* _WHAT IS ASKED_: Can you output the records as a JSON list of strings, one per line with blank lines omitted, covering everything from the start of the records down to the line containing "pos(52,372)", both ends included?

[start]

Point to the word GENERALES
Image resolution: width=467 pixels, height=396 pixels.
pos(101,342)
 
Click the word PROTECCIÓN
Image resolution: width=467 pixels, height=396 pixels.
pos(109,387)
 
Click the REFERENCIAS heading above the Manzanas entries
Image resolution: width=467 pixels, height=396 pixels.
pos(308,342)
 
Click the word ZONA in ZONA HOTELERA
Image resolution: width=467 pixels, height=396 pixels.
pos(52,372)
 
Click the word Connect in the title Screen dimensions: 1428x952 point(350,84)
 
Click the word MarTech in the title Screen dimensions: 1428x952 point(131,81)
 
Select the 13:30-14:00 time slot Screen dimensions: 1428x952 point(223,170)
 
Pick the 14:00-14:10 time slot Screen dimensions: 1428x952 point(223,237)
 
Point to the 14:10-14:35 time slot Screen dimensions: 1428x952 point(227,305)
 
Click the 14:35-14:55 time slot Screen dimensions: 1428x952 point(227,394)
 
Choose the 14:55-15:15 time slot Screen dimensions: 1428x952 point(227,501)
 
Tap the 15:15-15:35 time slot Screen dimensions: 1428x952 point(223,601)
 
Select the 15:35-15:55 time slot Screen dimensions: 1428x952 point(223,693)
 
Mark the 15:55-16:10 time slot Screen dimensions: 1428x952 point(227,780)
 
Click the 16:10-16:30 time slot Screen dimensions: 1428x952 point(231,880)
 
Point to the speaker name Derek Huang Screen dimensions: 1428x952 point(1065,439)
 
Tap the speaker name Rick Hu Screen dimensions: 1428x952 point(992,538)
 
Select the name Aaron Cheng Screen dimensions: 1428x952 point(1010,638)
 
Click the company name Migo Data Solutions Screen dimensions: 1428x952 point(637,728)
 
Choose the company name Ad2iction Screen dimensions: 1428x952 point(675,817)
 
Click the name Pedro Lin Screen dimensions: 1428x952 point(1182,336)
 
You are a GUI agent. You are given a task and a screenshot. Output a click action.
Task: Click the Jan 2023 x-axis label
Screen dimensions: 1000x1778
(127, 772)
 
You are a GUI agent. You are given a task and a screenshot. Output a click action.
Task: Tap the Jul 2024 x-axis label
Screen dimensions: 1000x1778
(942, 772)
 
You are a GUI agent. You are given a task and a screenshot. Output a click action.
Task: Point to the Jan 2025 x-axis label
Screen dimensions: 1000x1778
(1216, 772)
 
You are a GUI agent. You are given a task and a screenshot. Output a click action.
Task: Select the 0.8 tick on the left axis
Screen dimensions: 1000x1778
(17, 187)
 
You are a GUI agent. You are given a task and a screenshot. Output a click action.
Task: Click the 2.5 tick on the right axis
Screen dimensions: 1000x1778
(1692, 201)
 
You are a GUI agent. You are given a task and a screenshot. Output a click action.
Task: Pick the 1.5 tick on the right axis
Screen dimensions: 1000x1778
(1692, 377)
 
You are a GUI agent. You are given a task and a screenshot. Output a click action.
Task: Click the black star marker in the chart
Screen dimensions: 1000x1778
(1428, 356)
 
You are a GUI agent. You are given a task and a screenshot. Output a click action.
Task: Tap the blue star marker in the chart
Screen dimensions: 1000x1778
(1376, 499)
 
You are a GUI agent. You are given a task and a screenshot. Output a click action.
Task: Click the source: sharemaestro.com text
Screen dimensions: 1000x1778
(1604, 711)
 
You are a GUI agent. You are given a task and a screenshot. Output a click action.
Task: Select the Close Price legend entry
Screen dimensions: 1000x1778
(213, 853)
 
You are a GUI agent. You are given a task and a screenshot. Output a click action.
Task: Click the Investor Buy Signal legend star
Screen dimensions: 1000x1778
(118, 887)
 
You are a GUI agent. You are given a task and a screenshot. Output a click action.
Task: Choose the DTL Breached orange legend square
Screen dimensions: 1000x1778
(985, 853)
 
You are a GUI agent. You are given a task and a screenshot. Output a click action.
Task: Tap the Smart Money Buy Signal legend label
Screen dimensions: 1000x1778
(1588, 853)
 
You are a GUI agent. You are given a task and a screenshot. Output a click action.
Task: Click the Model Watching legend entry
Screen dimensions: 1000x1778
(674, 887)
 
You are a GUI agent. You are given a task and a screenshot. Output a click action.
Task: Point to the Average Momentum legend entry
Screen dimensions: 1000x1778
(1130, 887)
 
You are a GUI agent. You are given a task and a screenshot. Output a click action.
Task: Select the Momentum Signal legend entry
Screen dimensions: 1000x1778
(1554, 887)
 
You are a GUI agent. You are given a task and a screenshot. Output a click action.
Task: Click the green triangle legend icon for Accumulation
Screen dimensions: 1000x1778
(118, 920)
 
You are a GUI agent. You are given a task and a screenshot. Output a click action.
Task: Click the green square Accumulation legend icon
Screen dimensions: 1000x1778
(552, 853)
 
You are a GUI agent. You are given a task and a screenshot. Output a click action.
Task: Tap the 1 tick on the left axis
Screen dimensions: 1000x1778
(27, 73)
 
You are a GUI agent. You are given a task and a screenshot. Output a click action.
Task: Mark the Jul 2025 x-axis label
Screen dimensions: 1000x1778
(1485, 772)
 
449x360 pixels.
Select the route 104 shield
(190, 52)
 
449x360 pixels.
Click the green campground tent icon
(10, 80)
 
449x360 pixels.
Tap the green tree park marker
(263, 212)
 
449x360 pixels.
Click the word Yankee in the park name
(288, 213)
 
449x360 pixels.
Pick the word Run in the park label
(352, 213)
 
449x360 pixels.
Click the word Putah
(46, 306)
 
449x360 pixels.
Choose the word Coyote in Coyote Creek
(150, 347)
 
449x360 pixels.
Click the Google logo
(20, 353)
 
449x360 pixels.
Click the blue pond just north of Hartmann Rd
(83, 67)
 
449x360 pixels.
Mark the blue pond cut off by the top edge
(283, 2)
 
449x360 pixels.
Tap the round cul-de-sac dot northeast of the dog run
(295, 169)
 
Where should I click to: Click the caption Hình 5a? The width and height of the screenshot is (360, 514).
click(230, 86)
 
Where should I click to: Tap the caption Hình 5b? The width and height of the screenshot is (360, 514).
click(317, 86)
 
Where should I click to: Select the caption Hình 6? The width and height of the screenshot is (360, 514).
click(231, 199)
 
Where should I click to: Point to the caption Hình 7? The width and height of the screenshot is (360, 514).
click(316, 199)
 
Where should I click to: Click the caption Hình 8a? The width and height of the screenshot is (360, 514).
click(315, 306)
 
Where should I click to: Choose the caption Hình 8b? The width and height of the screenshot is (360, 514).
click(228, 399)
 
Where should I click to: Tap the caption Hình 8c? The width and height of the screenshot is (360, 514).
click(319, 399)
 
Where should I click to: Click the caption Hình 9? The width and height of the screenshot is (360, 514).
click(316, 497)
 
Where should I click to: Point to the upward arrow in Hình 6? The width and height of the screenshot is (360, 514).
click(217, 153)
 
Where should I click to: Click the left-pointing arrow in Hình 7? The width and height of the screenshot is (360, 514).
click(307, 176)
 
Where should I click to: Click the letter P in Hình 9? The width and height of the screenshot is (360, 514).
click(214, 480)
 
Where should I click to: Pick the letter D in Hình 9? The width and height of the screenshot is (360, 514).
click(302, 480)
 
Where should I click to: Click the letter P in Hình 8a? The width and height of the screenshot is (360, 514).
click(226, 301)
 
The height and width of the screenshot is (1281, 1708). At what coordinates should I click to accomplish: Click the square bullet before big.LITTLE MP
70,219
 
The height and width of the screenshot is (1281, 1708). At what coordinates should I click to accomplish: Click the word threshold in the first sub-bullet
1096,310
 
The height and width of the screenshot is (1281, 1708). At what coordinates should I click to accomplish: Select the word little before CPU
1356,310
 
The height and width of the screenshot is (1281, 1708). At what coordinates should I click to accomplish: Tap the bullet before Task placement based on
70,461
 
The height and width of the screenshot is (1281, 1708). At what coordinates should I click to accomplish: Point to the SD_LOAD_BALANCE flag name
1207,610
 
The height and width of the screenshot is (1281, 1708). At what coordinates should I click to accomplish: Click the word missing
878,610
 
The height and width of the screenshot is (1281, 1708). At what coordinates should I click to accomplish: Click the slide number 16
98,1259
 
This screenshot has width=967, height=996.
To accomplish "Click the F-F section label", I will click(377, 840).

[end]

* _RESULT OF THIS TASK_:
[
  "Point to the word GENERALES",
  "Image resolution: width=467 pixels, height=396 pixels.",
  "pos(101,342)",
  "Click the word PROTECCIÓN",
  "Image resolution: width=467 pixels, height=396 pixels.",
  "pos(109,387)",
  "Click the REFERENCIAS heading above the Manzanas entries",
  "Image resolution: width=467 pixels, height=396 pixels.",
  "pos(308,342)",
  "Click the word ZONA in ZONA HOTELERA",
  "Image resolution: width=467 pixels, height=396 pixels.",
  "pos(52,372)"
]